[Pixel coordinate grounding data]
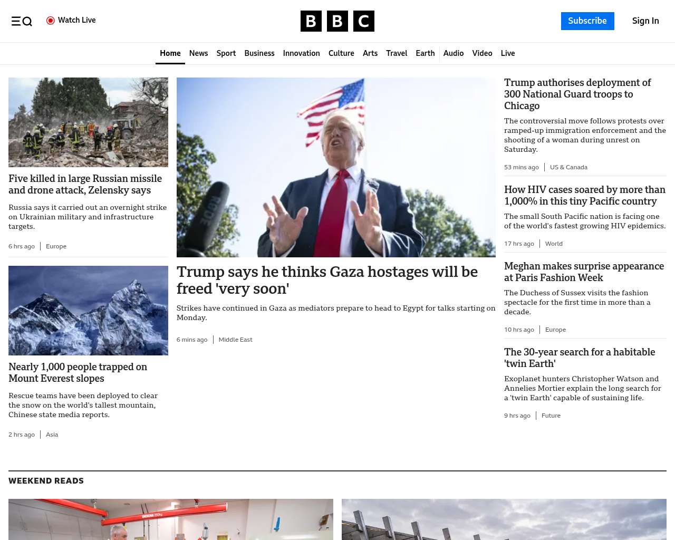Open the Russian missile attack photo
The width and height of the screenshot is (675, 540).
click(x=88, y=122)
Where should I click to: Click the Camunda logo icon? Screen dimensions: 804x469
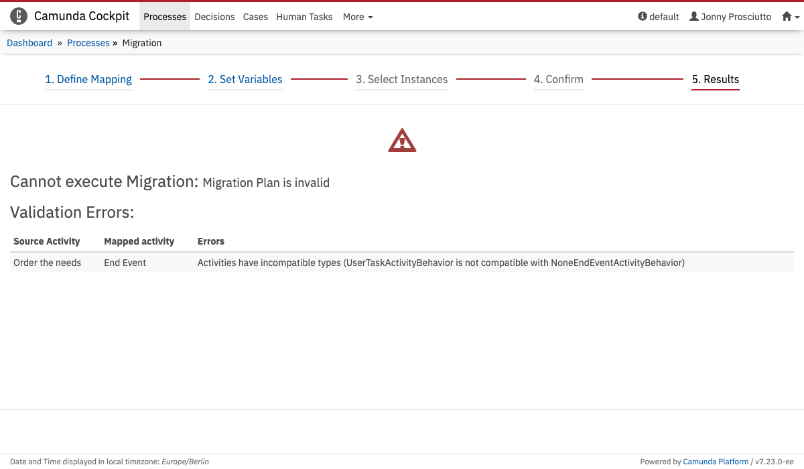[x=19, y=16]
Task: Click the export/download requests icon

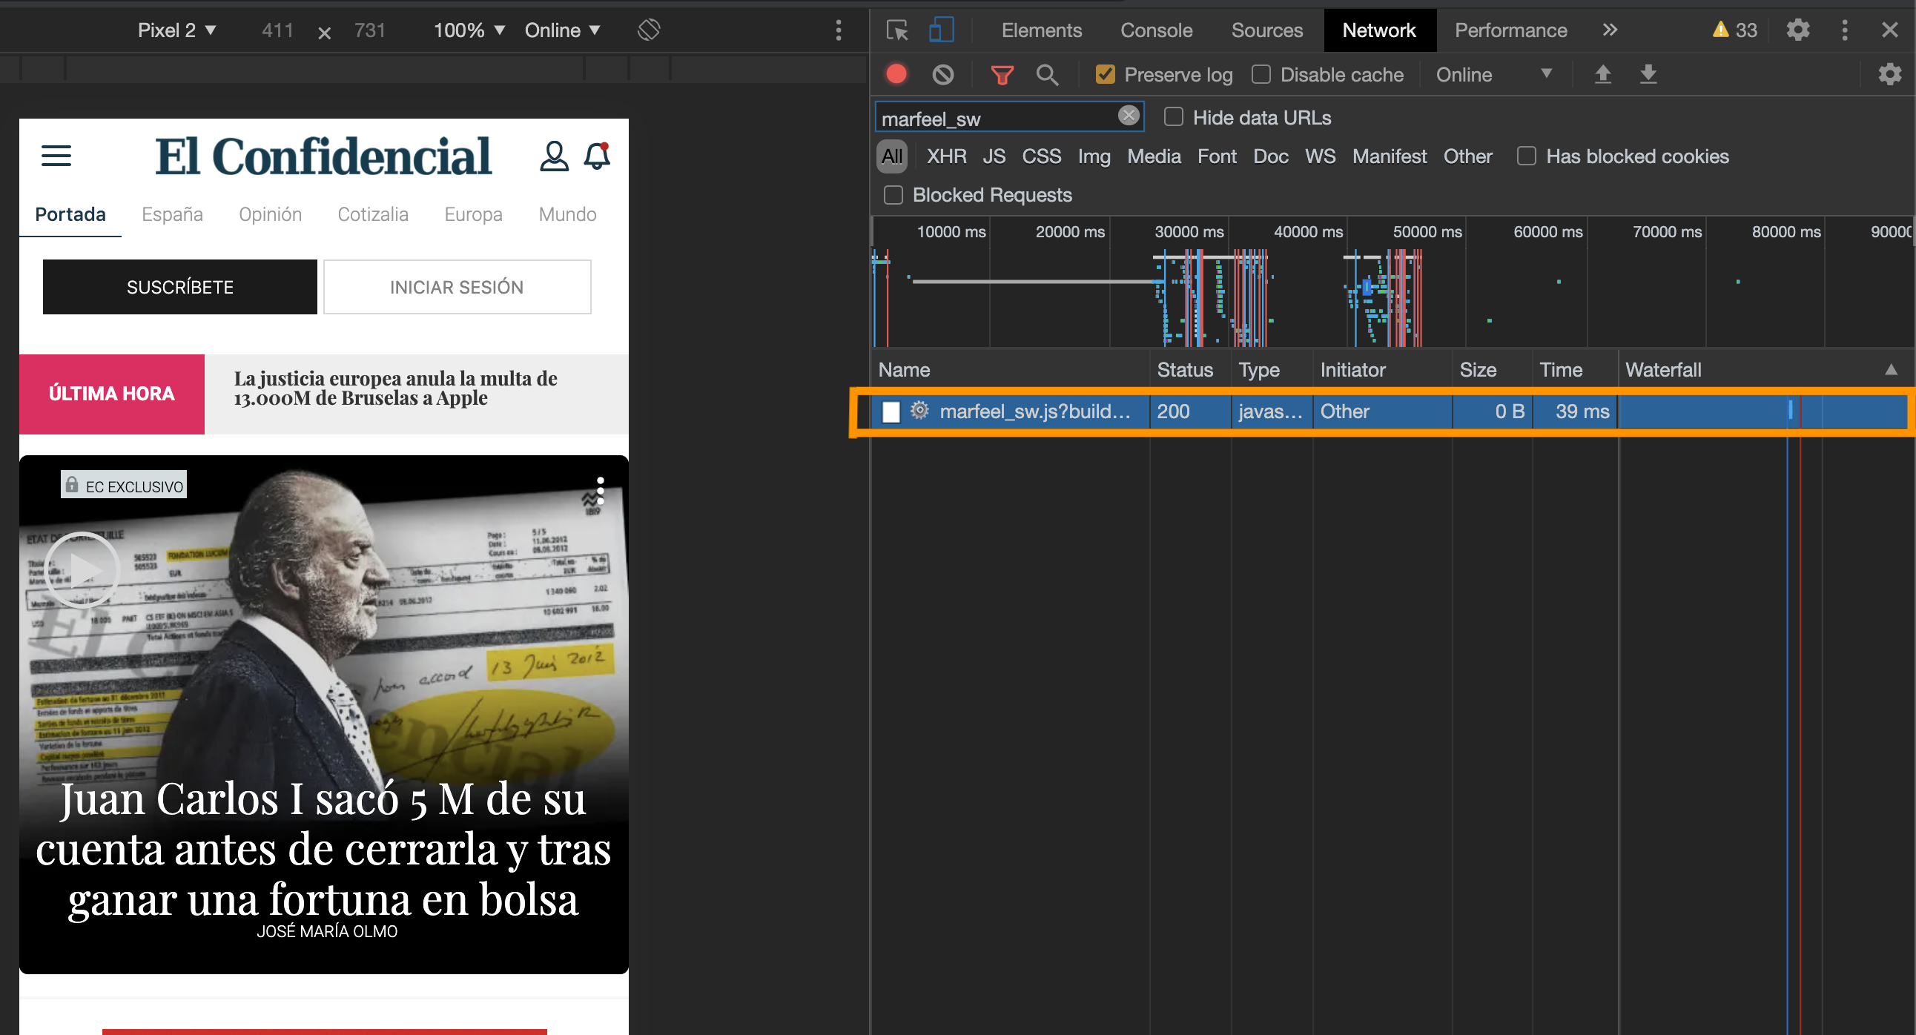Action: pyautogui.click(x=1648, y=75)
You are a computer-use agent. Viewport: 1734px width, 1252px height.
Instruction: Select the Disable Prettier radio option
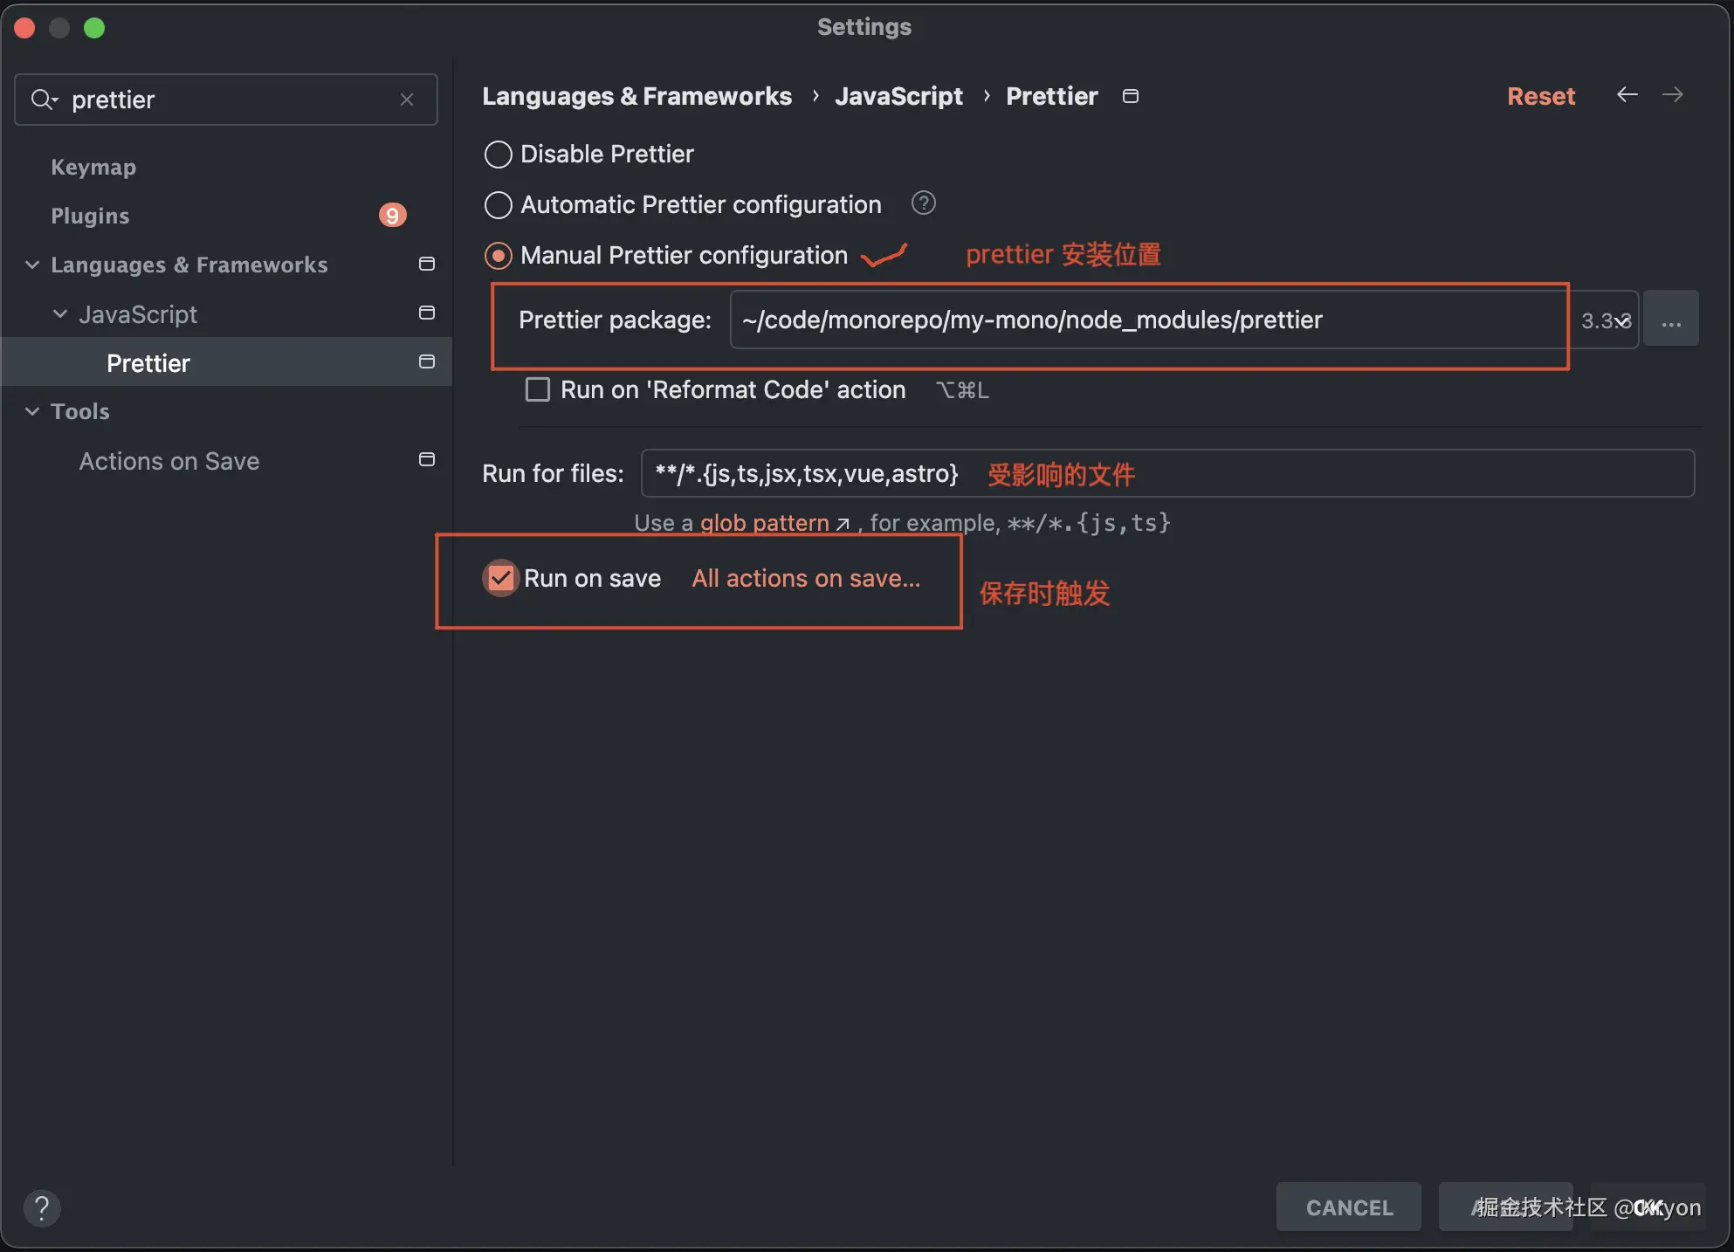(498, 155)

Try it >> Starting at the line that contains "Where should I", write out every line through the end of the entries, both ends included, without any pictures.

Task result >>
Where should I click to: Click the Camunda logo icon? Screen dimensions: 804x469
[x=19, y=16]
Task: Click the export/download requests icon

Action: pyautogui.click(x=1648, y=75)
You are a computer-use agent. Viewport: 1734px width, 1252px height.
Instruction: Select the Disable Prettier radio option
(498, 155)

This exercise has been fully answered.